Stored records:
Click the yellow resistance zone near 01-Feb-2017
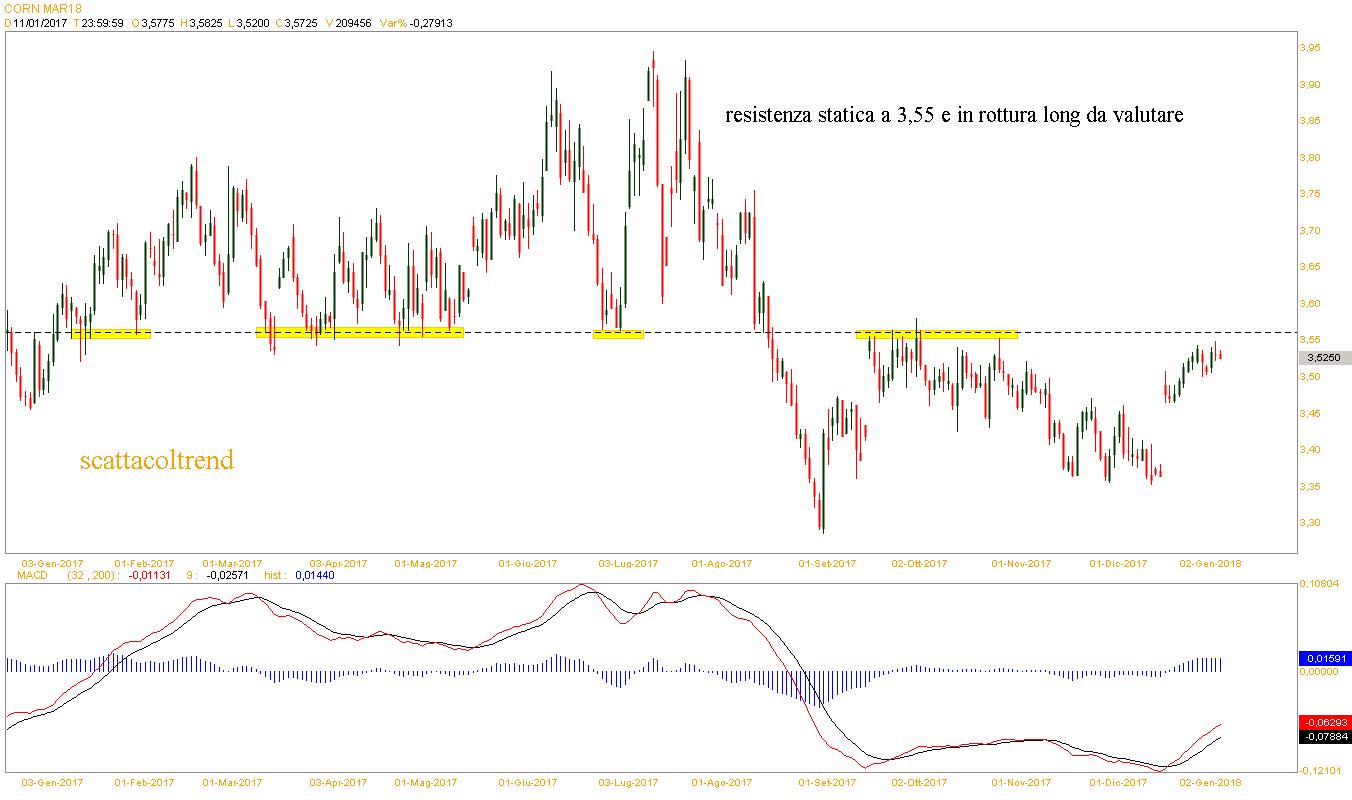point(111,334)
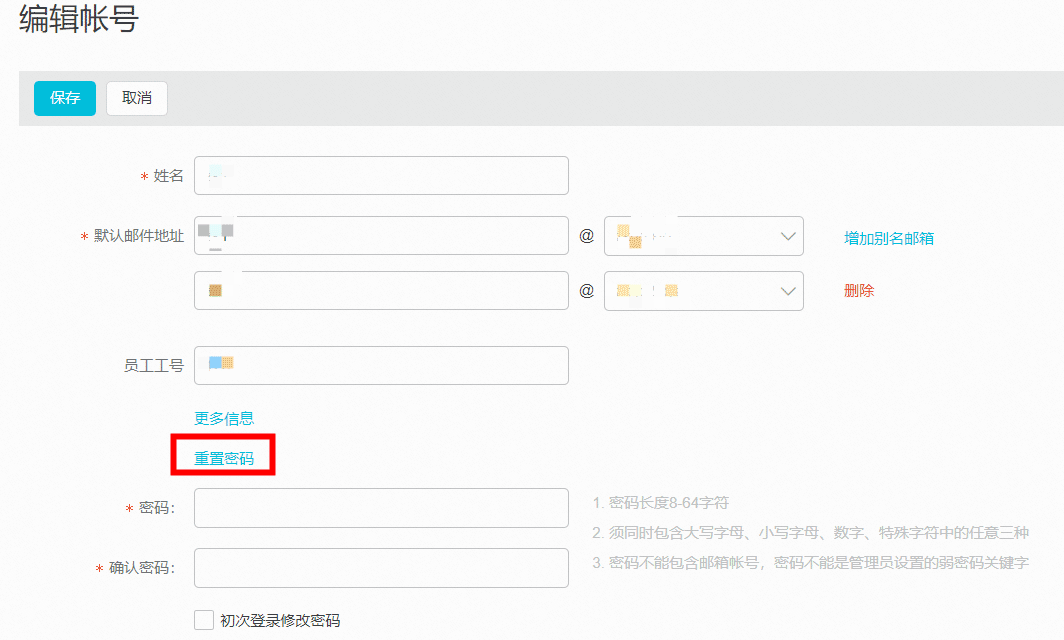Click into the 确认密码 field
This screenshot has height=640, width=1064.
click(381, 568)

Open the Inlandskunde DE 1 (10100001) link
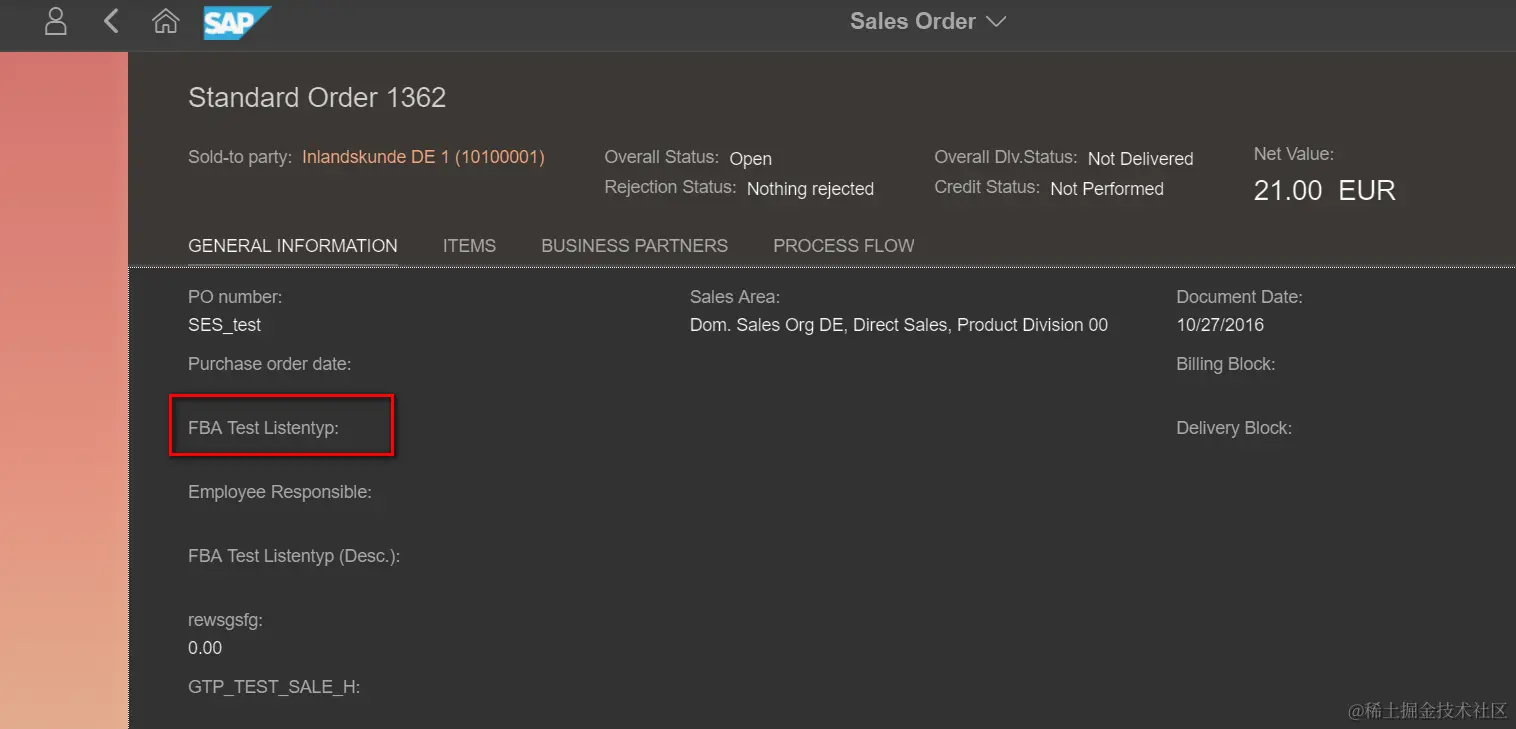(x=423, y=157)
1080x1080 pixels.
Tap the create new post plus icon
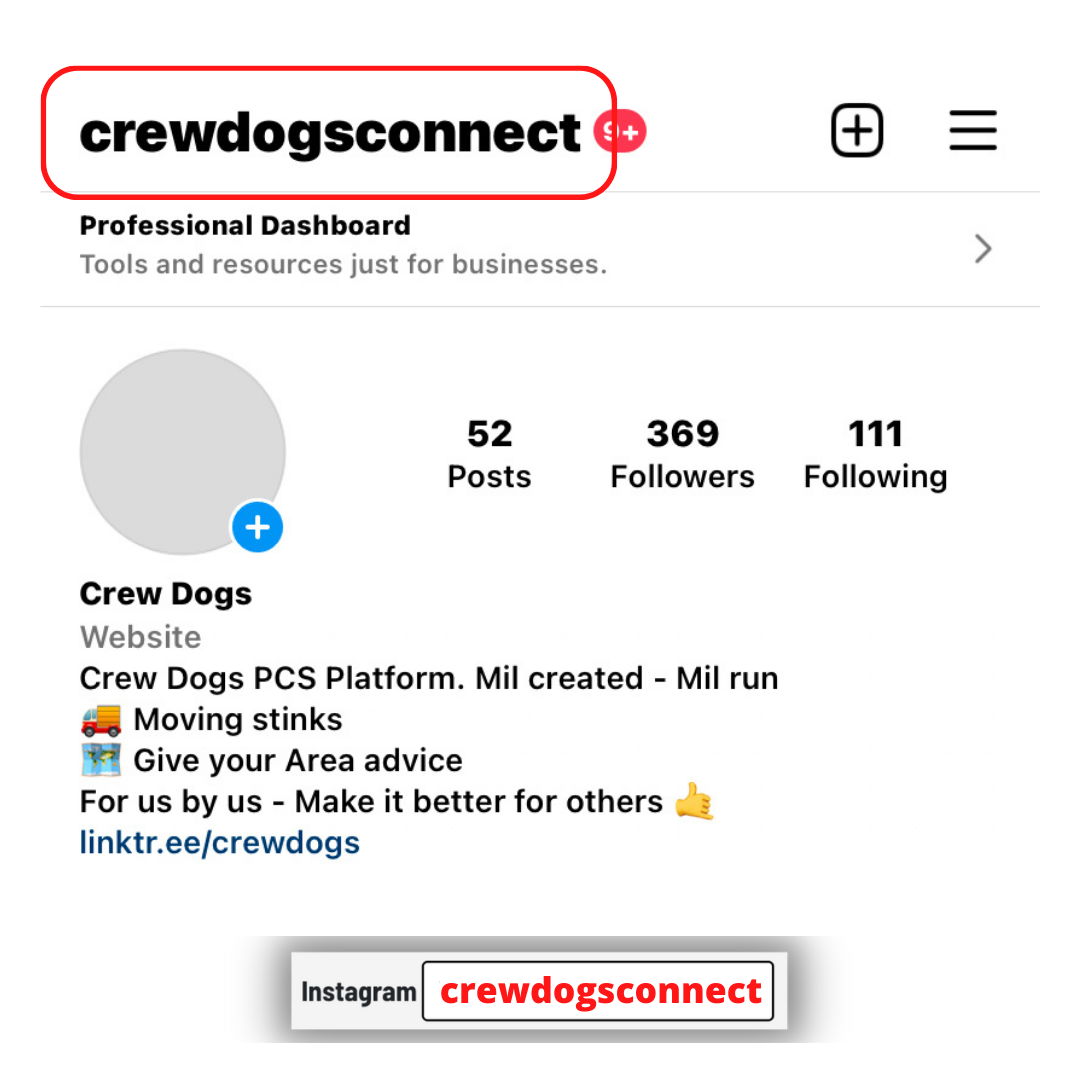pyautogui.click(x=857, y=130)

* _ASSIGNED TASK_
The entries above, every one of them, should be retyped exactly, with no pictures carried over.

* _COMPLETED EXERCISE_
Click the yellow resistance zone near 01-Feb-2017
point(111,334)
Click into the 确认密码 field
This screenshot has height=640, width=1064.
click(381, 568)

Open the Inlandskunde DE 1 (10100001) link
(x=423, y=157)
1080x1080 pixels.
Tap the create new post plus icon
pyautogui.click(x=857, y=130)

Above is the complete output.